Alors justement, que disent nos confrères étrangers sur la situation du président français ? Ça les intéresse au plus haut point parce que depuis le début, ce président jeune et disruptif passionne la presse étrangère. D’abord, tous nos confrères estiment que c’est un moment clé de son mandat. Par exemple, la presse espagnole voit dans la journée de demain un tournant : s’il y a toujours autant de monde dans les rues, voire davantage, Emmanuel Macron devra reculer. Son pari est risqué, ajoute John Lichfield, « parce que tous les présidents français se sont cassés les dents sur la réforme des retraites ».

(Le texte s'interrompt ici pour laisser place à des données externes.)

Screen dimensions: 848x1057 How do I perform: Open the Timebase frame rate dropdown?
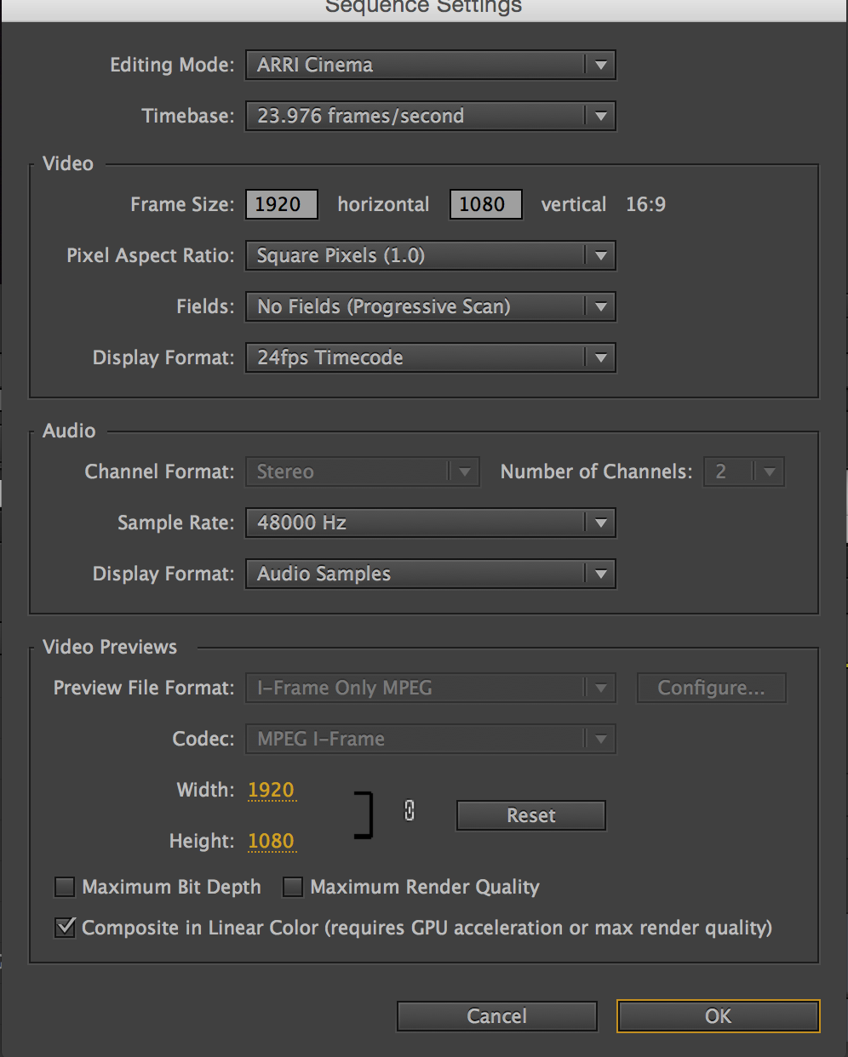tap(430, 117)
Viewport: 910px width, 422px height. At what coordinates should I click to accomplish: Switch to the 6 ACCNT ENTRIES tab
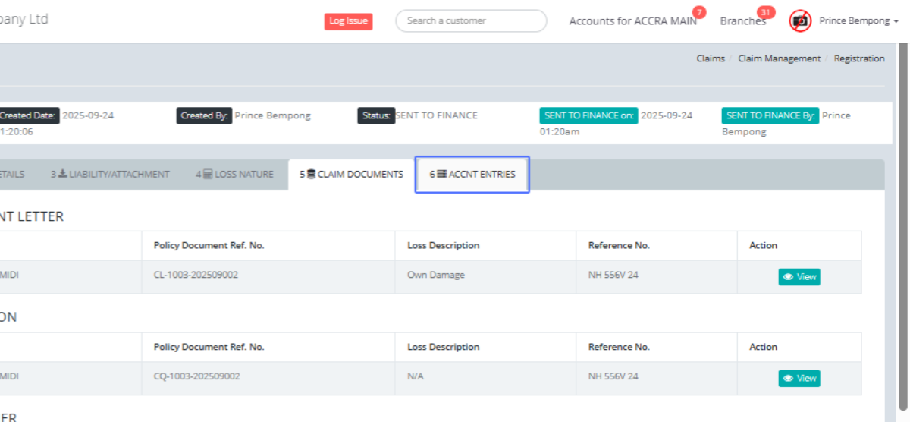[472, 175]
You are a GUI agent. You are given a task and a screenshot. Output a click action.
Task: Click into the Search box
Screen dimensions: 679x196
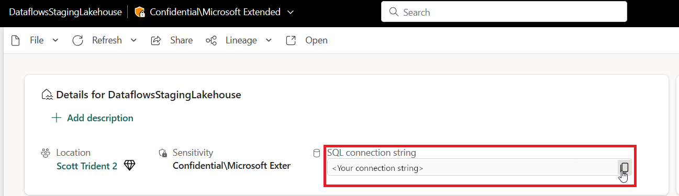(504, 11)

Après, évidemment, il y a les pro et les anti Macron. Côté pour, le journal suisse Le Temps qualifie de « juste » le diagnostic du président sur la nécessité de transformer le pays. Le Frankfürter Allegemeine Zeitung allemand dénonce les « nombreux privilèges » des régimes spéciaux de retraite en France. Et le russe Kommersant regarde Emmanuel Macron comme un homme qui « applique son programme, au moins il fait ce qu’il dit ».

Mais de l’autre côté, les critiques sont féroces. L’éditorialiste britannique Piers Morgan, qui a la langue bien pendue, ne voit dans le président français que 

« l’arrogance et la condescendance » 

De nombreux titres stigmatisent une vision managériale des relations sociales. Le New York Times américain dit ça en des termes polis et y voit une remise en question du « management vertical à la Macron, du haut vers le bas ». Le site d’information tchèque Cz.info ajoute « les Français réalisent avoir voté pour un inconnu »

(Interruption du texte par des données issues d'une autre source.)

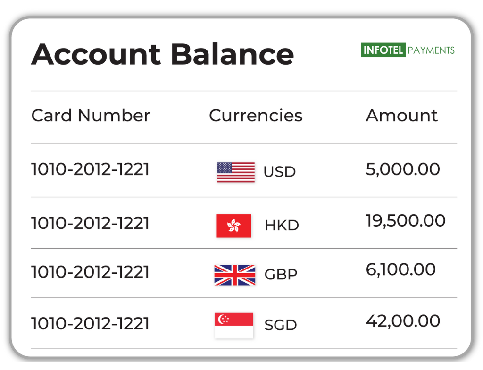Select the SGD currency label
This screenshot has height=370, width=483.
pos(281,325)
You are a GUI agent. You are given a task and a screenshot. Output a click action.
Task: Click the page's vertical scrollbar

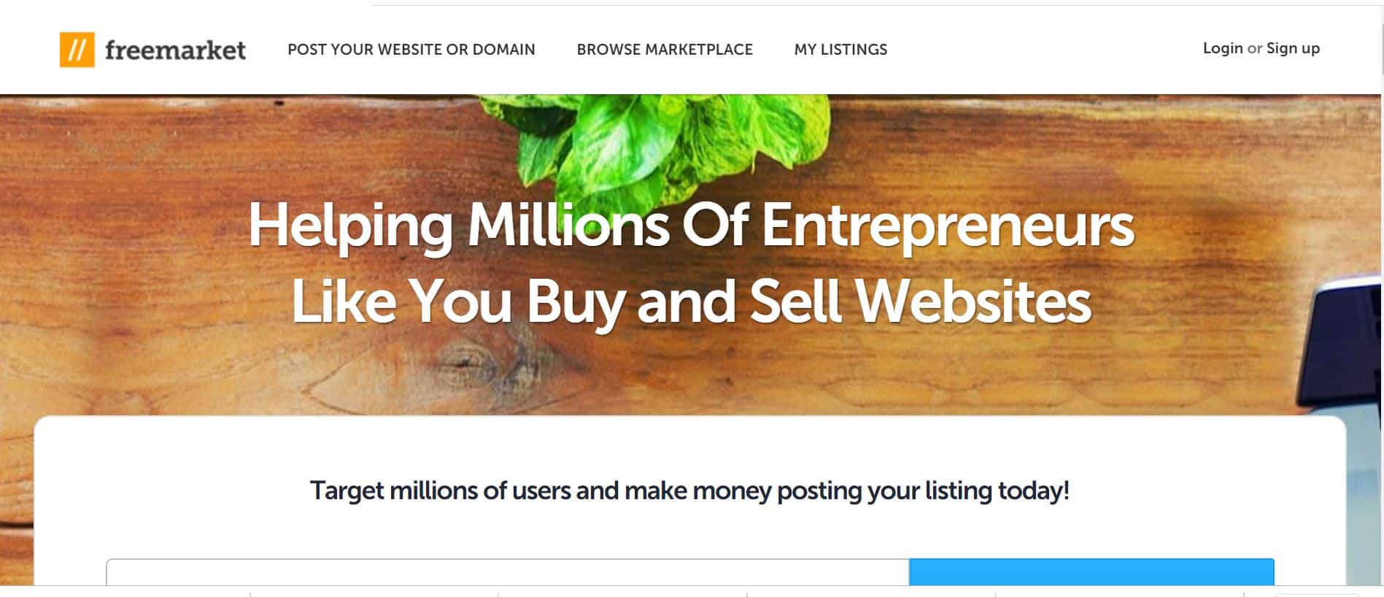tap(1382, 292)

La qualité du système de retraite français

Et sur le fond, c’est-à-dire la réforme des retraites, ce qui frappe, c’est le nombre d’articles pour souligner la qualité du système de retraite français. Il y en a beaucoup pour dénoncer le dédale des régimes spéciaux. Mais ils sont assez admiratifs sur notre organisation. Sur ce « filet de sécurité inconnu aux Etats-Unis » pour reprendre la formule du New-York Times.

L’espagnol El Pais insiste sur le fait que ce système permet aux retraités français d’avoir un niveau de vie très honorable : seulement 3,4% de taux de pauvreté en France chez les retraités, beaucoup moins que chez nos voisins. 

« C'est l’un des meilleurs systèmes au monde »

ajoute le Guardian britannique.

Les reporters étrangers racontent que les Français voient dans ce système de retraite un symbole de fierté nationale, un motif d’orgueil, une « identité nationale française » c’est la formule d’El Pais en Espagne. Reste évidemment la question que tout le monde se pose : comment on sort du blocage ?

Le journaliste britannique John Lichfield, qui, je le répète, connait bien la France, esquisse sa solution : éviter de passer en force, ne pas aller trop vite, laisser le temps au corps social français de faire sa conversion idéologique.